Related reading: Male victimisation in Indian society
Having lived alone for several years of his working life, he was used to paying the rent. Hence, when they moved into their own 1BHK house in a good Mumbai suburb, he paid the full rent.
There was never a discussion to split the expenses of running the house.
Hence, while the effort needed to run the house was not evenly split, the larger expenses were managed by only one of them, too.
At the end of 18 months of marriage, he spoke up. He asked if she would like to start splitting the rent. She refused. After another two months, he brought up the topic again, and again she said no. She later paid the electricity bill a few times, about Rs 500 or so each month.
Will you share?
Three months after raising the topic for the first time, he decided to ask one final time. He said that otherwise they’d have to give up the place and start living separately. Then she paid part of the rent for two months. They have no joint account, not having registered their marriage.

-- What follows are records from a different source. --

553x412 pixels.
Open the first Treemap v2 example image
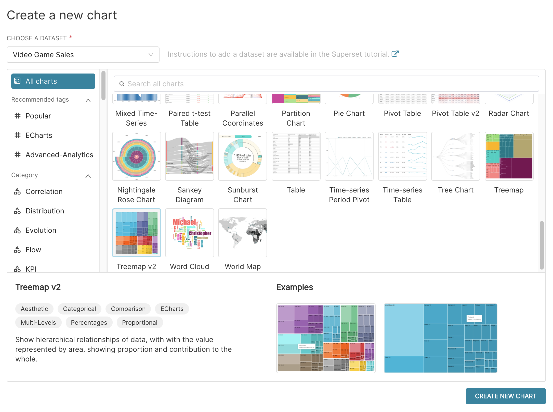pos(326,338)
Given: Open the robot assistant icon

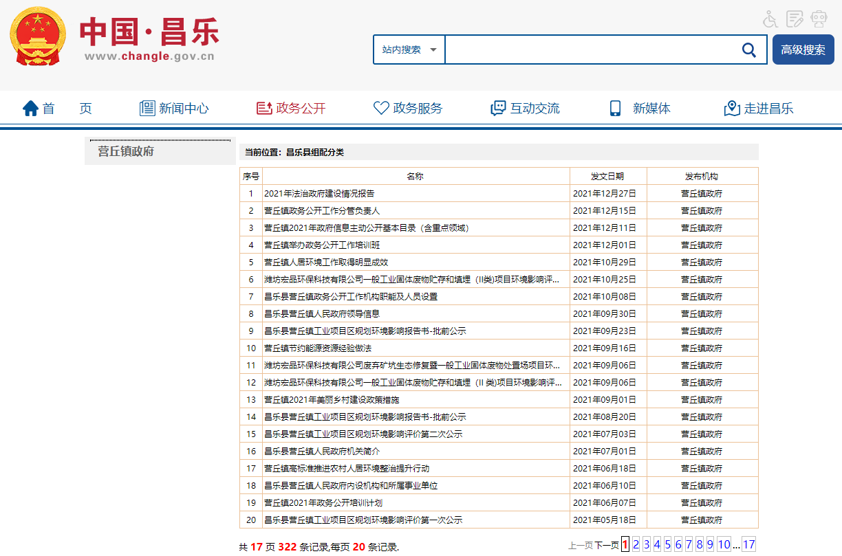Looking at the screenshot, I should [819, 19].
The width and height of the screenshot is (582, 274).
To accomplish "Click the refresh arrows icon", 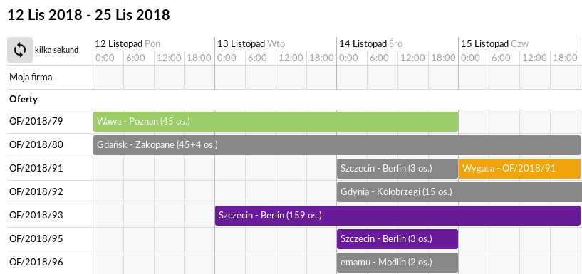I will pyautogui.click(x=20, y=50).
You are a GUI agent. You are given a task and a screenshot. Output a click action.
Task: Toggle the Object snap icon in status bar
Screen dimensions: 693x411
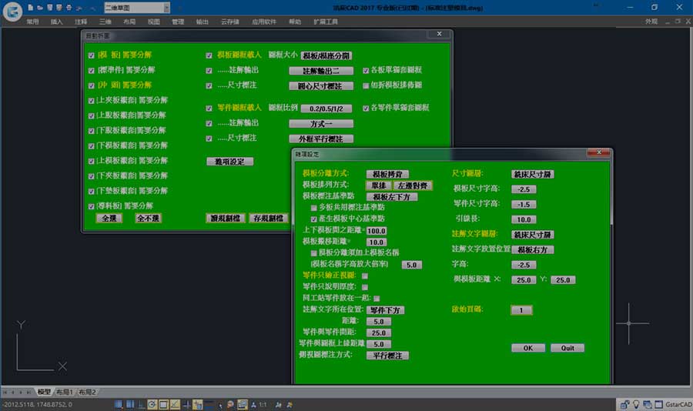coord(163,404)
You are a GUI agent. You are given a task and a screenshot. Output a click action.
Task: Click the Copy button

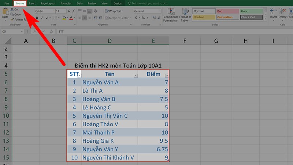pyautogui.click(x=17, y=14)
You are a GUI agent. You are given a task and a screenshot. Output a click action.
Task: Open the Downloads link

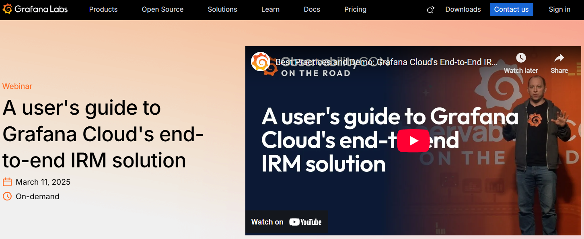coord(463,9)
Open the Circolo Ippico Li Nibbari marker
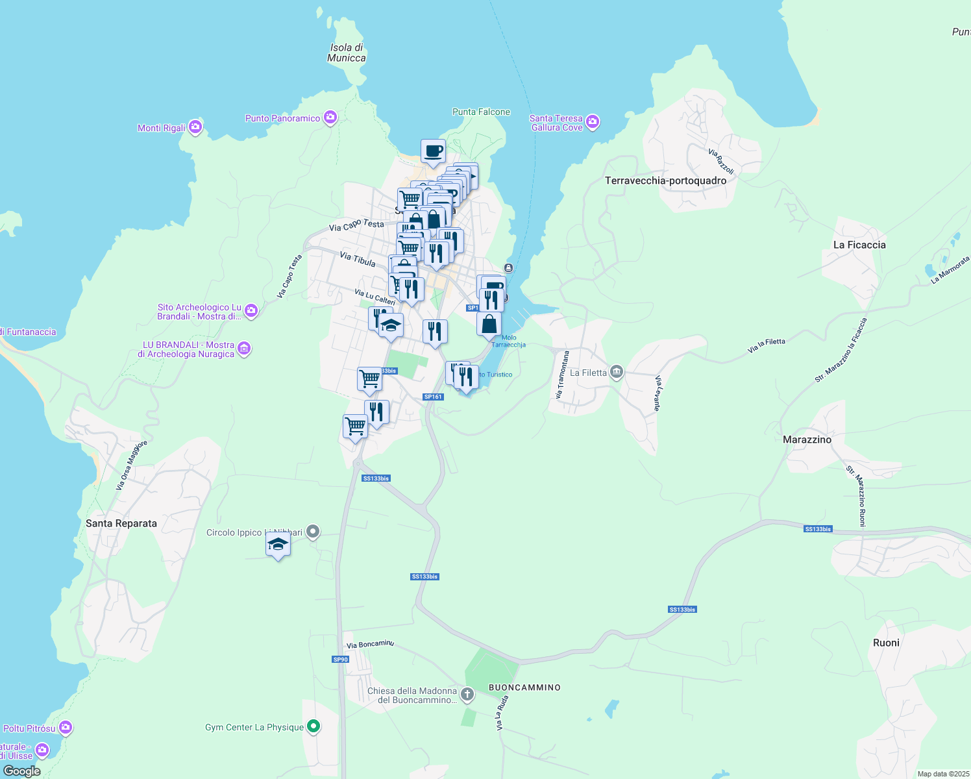 coord(312,532)
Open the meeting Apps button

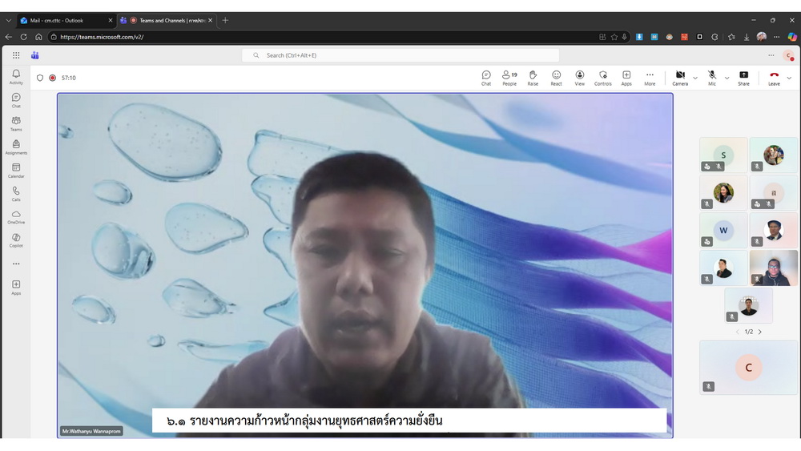626,78
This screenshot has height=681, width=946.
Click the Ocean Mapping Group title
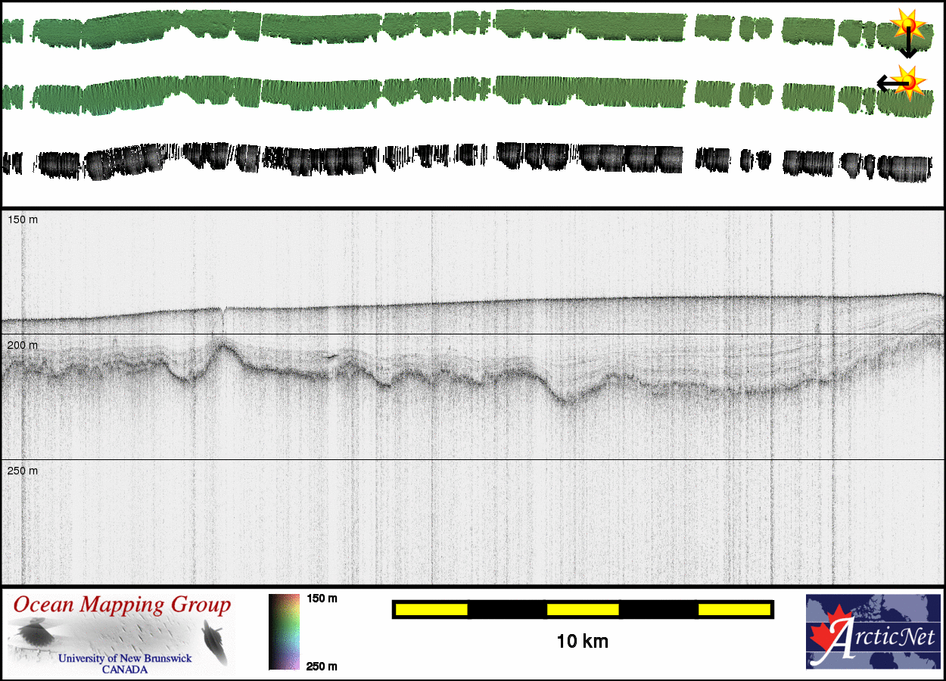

Related reading: Men can be harassed and abused in a marriage too
Her first response was that she’d get a stay order if he tried to give up their flat. She said she had consulted a friend (who practices law in the Mumbai High Court) and that it was HER RIGHT to live in a matrimonial home.
One of the first things she did when their marriage got bumpy was to find out all of her legal rights.
She also talked of getting alimony from him, if he considered living separately.
For an urban couple who have had an equal education and equal opportunities to earn and live a good life – why are the matrimonial rights all stacked in her favour? Why is the responsibility of footing the expenses of running a matrimonial home solely his legal obligation?
Why don’t women have equal responsibilities and obligations from a legal perspective in urban areas?
Are we, as a society, giving a very raw deal to some of the men who have worked their way up their life and are now stuck in a marriage where the legal threats are leaving them helpless, especially when all our media stories and legal clauses are designed to show how oppressive men can be and why a woman needs to stand up and fight for her right? Are men getting equal rights in today’s urban marriages?